You can learn more about lambda expressions from the Python 3 documentation and about using instance methods in group bys from the official pandas documentation.
Below, I group by the sex
column and apply a lambda expression to the total_bill
column. The expression is to find the range of total_bill
values. The range is the maximum value subtracted by the minimum value. I also rename the single column returned on output so it's understandable.
df_tips.groupby(by='sex').agg({'total_bill': lambda bill: bill.max() - bill.min()}).rename(columns={'total_bill': "range_total_bill"})
range_total_bill | |
---|---|
sex | |
Male | 43.56 |
Female | 41.23 |
In this dataset, males had a bigger range of total_bill
values.
Group by of Multiple Columns and Apply a Single Aggregate Method on a Column¶
We can group by multiple columns too. For example, I want to know the count of meals served by people's gender for each day of the week. So, call the groupby()
method and set the by
argument to a list of the columns we want to group by.
df_tips.groupby(by=['sex', 'day']).size()
sex day Male Thur 30 Fri 10 Sat 59 Sun 58 Female Thur 32 Fri 9 Sat 28 Sun 18 dtype: int64
We can also group by multiple columns and apply an aggregate method on a different column. Below I group by people's gender and day of the week and find the total sum of those groups' bills.
df_tips.groupby(by=['sex', 'day'])['total_bill'].sum()

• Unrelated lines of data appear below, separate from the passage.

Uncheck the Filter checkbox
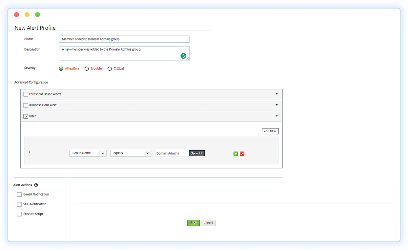This screenshot has height=250, width=408. pos(26,116)
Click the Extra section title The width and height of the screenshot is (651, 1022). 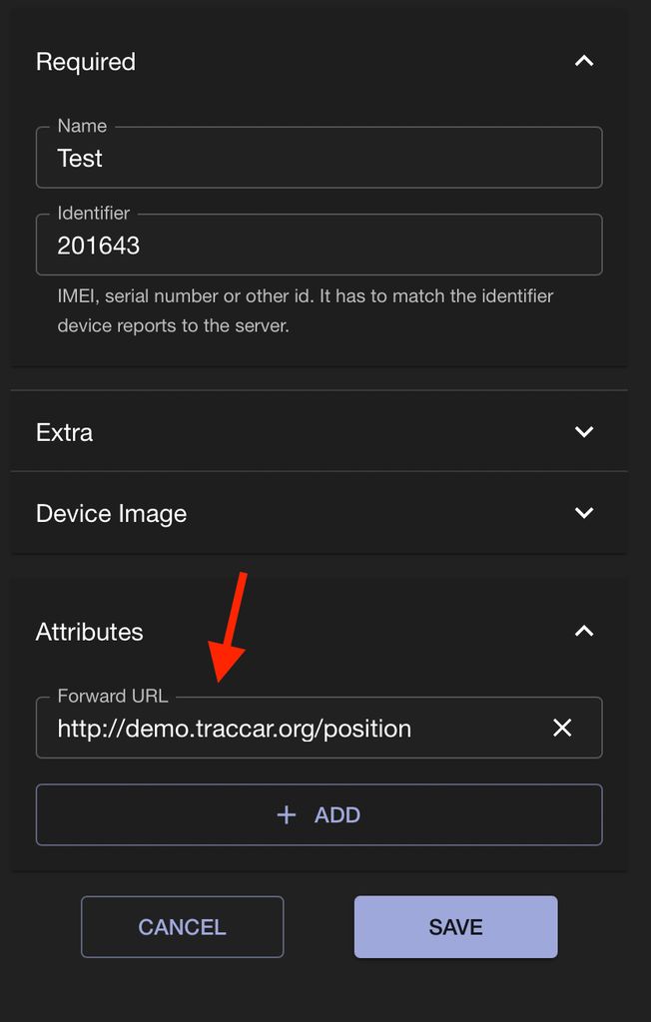(x=65, y=432)
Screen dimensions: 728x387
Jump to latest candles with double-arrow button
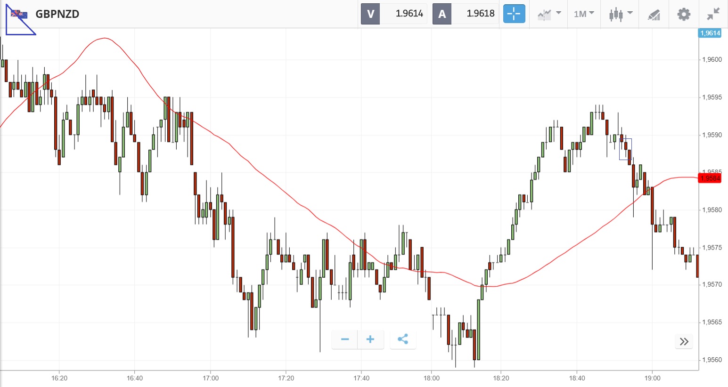click(684, 341)
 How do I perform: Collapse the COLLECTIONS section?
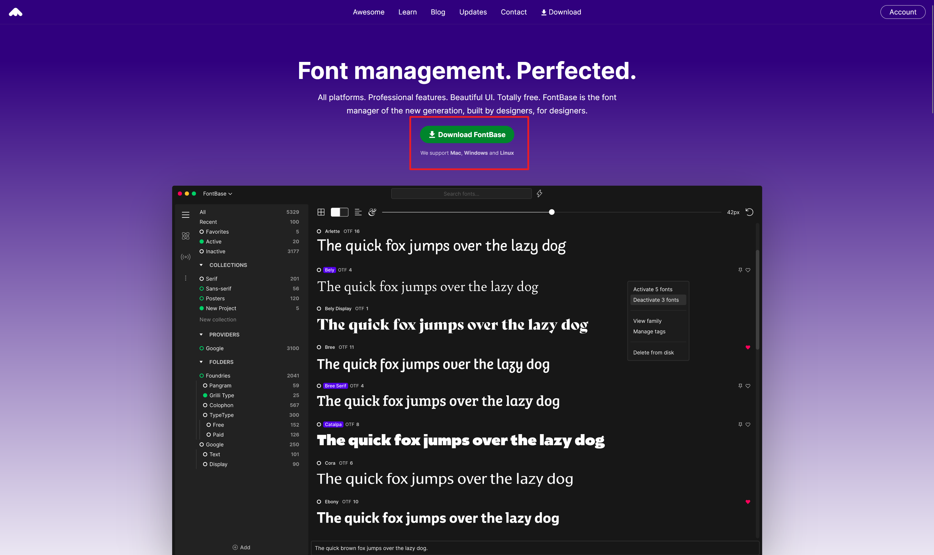(201, 265)
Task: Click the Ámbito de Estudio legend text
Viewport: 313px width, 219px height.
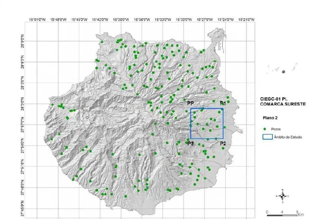Action: pyautogui.click(x=288, y=137)
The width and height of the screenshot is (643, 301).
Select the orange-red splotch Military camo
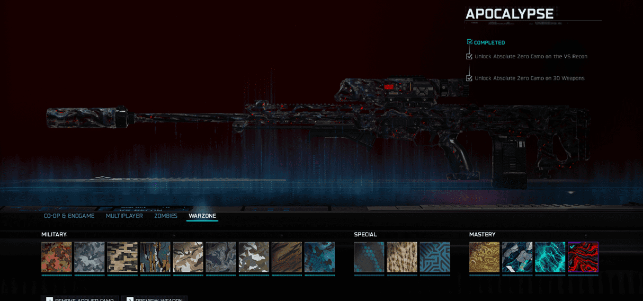click(57, 257)
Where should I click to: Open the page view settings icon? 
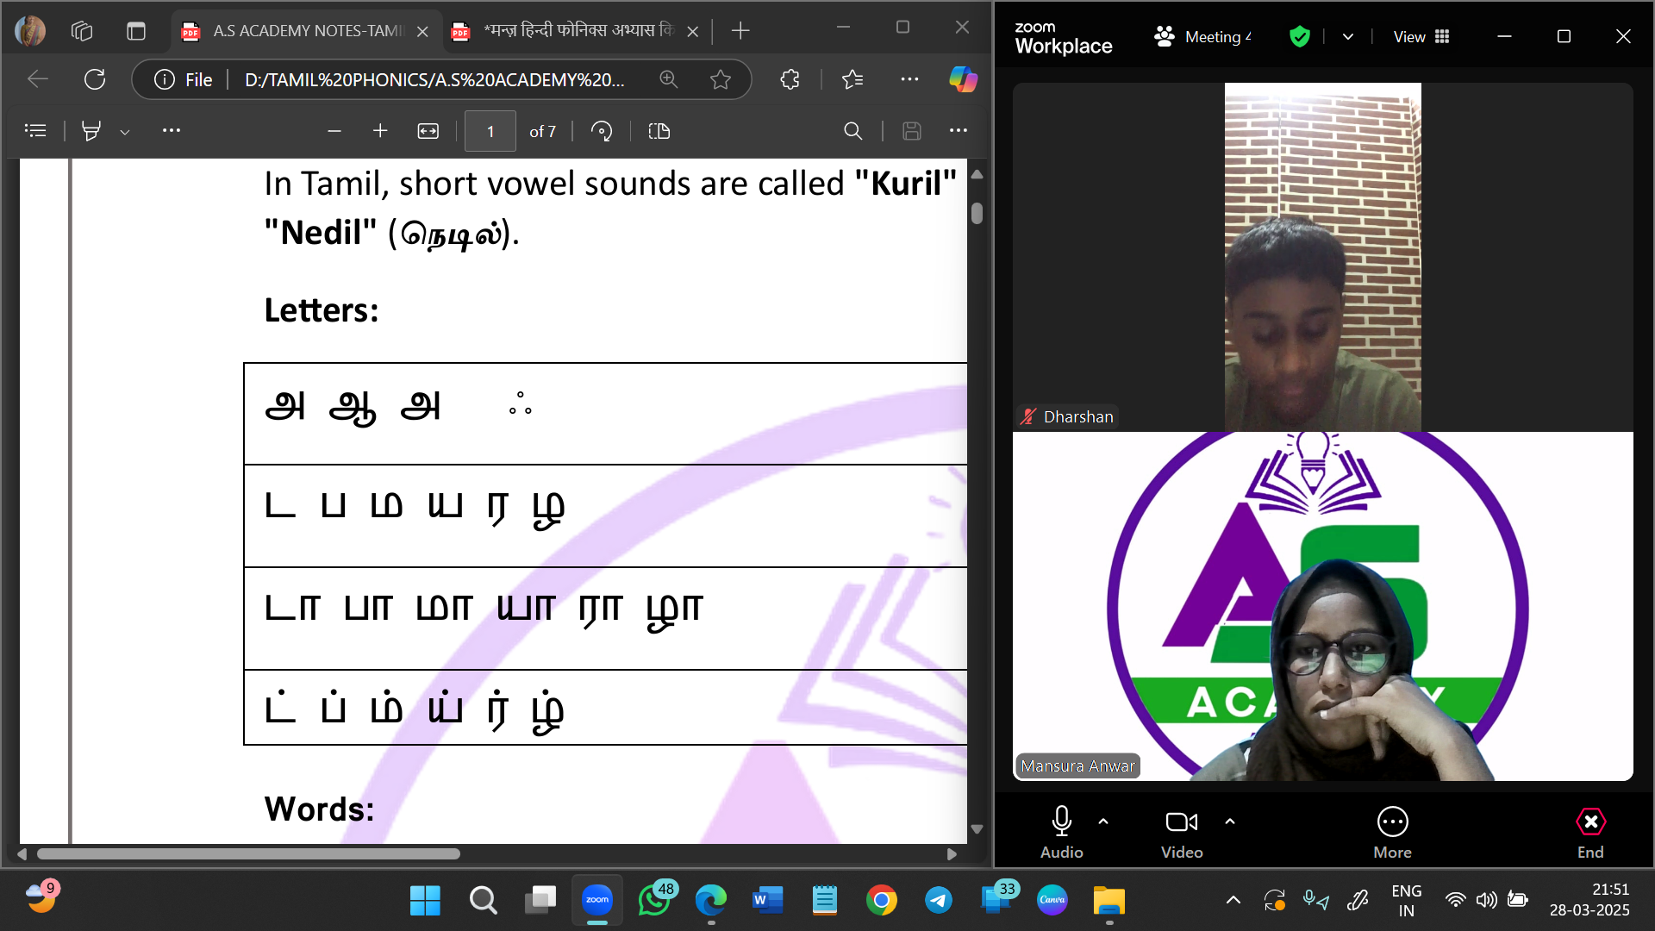[659, 131]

sex day Male Thur 561.44 Fri 198.57 Sat 1227.35 Sun 1269.46 Female Thur 534.89 Fri 127.31 Sat 551.05 Sun 357.70 Name: total_bill, dtype: float64
Group by of a Single Column and Apply Multiple Aggregate Methods on a Column¶
The agg()
method allows us to specify multiple functions to apply to each column. Below, I group by the sex
column and then we'll apply multiple aggregate methods to the total_bill
column. Inside the agg()
method, I pass a dictionary and specify total_bill
as the key and a list of aggregate methods as the value.
You can pass various types of syntax inside the argument for the agg()

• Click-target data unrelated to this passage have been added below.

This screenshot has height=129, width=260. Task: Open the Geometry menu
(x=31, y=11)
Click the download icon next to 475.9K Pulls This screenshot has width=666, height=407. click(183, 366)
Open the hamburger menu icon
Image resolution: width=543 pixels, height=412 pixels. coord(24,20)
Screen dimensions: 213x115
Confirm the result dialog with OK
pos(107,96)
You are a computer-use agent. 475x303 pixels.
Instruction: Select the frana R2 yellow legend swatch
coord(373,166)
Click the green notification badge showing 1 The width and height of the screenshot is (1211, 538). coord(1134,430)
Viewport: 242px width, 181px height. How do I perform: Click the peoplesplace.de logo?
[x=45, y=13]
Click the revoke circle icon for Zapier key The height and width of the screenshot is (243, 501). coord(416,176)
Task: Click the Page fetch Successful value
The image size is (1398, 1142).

method. I chose a dictionary because that syntax will be helpful when we want to apply aggregate methods to multiple columns later on in this tutorial.
df_tips.groupby(by='sex').agg({'total_bill': ['count', 'mean', 'sum']})
total_bill | |||
---|---|---|---|
count | mean | sum | |
sex | |||
Male | 157 | 20.744076 | 3256.82 |
Female | 87 | 18.056897 | 1570.95 |
You can learn more about the agg()
method on the official pandas documentation page.

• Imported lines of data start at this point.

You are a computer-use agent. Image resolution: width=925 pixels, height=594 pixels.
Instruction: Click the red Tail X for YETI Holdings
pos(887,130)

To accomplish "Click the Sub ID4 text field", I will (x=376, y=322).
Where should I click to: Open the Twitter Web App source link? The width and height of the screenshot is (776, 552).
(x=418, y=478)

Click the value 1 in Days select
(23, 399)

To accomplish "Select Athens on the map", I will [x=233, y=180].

The code below performs the same group by operation as above, and additionally I rename columns to have clearer names.
df_tips.groupby(by='sex').agg({'total_bill': ['count', 'mean', 'sum']}).rename(columns={'count': 'count_meals_served', 'mean': 'average_bill_of_meal', 'sum': 'total_bills_of_meals'})
total_bill | |||
---|---|---|---|
count_meals_served | average_bill_of_meal | total_bills_of_meals | |
sex | |||
Male | 157 | 20.744076 | 3256.82 |
Female | 87 | 18.056897 | 1570.95 |
We can modify the format of the output above through chaining the unstack()
and reset_index()
methods after our group by operation. This format may be ideal for additional analysis later on.
df_tips.groupby(by='sex').agg({'total_bill': ['count', 'mean', 'sum']}).unstack().reset_index().rename(columns={'level_0': 'aggregated_column', 'level_1': 'aggregate_metric', 'sex': 'grouped_column', 0: 'aggregate_calculation'}).round(2)
aggregated_column | aggregate_metric | grouped_column | aggregate_calculation | |
---|---|---|---|---|
0 | total_bill | count | Male | 157.00 |
1 | total_bill | count | Female | 87.00 |
2 | total_bill | mean | Male | 20.74 |
3 | total_bill | mean | Female | 18.06 |
4 | total_bill | sum | Male | 3256.82 |
5 | total_bill | sum | Female | 1570.95 |
Group by of a Single Column and Apply Multiple Aggregate Methods on Multiple Columns¶
Below, I use the agg()
method to apply two different aggregate methods to two different columns. I group by the sex
column and for the total_bill
column, apply the max
method, and for the tip
column, apply the min
method.
df_tips.groupby(by='sex').agg({'total_bill': 'max', 'tip': 'min'}).rename(columns={'total_bill': 'max_total_bill', 'tip': 'min_tip_amount'})
max_total_bill | min_tip_amount | |
---|---|---|
sex | ||
Male | 50.81 | 1.0 |
Female | 44.30 | 1.0 |
Group by of Multiple Columns and Apply a Groupwise Calculation on Multiple Columns¶
In restaurants, common math by guests is to calculate the tip for the waiter/waittress. My mom thinks 20% tip is customary. So, if the bill was 10, you should tip 2 and pay 12 in total. I'm curious what the tip percentages are based on the gender of servers, meal and day of the week. We can perform that calculation with a groupby()
and the pipe()
method.
The pipe()
method allows us to call functions in a chain. So as the groupby()
method is called, at the same time, another function is being called to perform data manipulations. You can learn more about pipe()
from the official documentation.
To perform this calculation, we need to group by sex
, time
and day
, then call our pipe()
method and calculate the tip
divided by total_bill
multiplied by 100
.
df_tips.groupby(by=['sex', 'time', 'day']).pipe(lambda group: group.tip.sum()/group.total_bill.sum()*100)
sex time day Male Lunch Thur 15.925121 Fri 16.686183 Dinner Fri 12.912840 Sat 14.824622 Sun 14.713343 Female Lunch Thur 15.388192 Fri 19.691535 Dinner Thur 15.974441 Fri 19.636618 Sat 14.236458 Sun 16.944367 dtype: float64
The highest tip percentage has been for females for dinner on Sunday.